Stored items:
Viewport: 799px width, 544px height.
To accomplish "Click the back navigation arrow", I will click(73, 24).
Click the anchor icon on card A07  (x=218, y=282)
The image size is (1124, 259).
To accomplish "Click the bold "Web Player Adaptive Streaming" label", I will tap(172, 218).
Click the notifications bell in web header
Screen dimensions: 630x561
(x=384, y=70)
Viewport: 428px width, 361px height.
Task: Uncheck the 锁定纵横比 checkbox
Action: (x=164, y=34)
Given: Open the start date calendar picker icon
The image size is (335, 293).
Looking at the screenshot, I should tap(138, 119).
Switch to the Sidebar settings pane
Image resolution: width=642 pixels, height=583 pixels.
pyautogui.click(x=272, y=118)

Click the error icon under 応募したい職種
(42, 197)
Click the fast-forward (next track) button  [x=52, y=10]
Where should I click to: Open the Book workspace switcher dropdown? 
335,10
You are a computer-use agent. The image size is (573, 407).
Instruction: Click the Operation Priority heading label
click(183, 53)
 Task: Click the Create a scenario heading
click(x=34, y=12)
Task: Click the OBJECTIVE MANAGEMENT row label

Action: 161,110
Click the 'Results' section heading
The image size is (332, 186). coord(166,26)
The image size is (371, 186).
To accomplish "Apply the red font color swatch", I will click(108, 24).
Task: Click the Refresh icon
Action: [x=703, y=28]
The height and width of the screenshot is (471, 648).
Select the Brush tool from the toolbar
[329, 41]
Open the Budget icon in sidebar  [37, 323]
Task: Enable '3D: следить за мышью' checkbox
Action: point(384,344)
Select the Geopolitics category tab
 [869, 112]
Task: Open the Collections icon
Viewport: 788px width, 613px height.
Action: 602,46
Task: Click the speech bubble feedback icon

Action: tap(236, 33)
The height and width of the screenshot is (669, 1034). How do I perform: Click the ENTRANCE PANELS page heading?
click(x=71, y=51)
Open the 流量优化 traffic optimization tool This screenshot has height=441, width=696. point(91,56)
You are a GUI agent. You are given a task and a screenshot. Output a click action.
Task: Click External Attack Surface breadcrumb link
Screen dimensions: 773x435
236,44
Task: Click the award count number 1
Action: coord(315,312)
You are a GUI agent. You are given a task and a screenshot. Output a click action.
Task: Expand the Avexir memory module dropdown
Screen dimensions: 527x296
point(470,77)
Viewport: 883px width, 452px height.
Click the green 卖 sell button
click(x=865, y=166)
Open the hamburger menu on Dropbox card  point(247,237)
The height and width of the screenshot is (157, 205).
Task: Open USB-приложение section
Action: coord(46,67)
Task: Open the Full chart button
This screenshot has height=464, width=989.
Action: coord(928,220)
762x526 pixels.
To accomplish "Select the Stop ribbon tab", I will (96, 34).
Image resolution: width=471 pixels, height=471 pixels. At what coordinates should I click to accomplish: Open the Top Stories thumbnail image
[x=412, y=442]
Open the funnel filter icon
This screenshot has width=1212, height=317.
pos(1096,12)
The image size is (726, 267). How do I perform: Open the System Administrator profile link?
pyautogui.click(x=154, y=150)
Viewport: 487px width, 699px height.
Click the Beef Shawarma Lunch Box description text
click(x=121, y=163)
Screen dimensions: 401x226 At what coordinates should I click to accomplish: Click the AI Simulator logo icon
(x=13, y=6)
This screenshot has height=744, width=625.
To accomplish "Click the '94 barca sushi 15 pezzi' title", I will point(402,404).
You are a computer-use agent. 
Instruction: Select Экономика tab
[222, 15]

**Exercise goal**
Please return every line in the data that includes the string "computer".

**Your response**
You are a computer-use agent. The image size is (573, 407).
You are a computer-use agent. 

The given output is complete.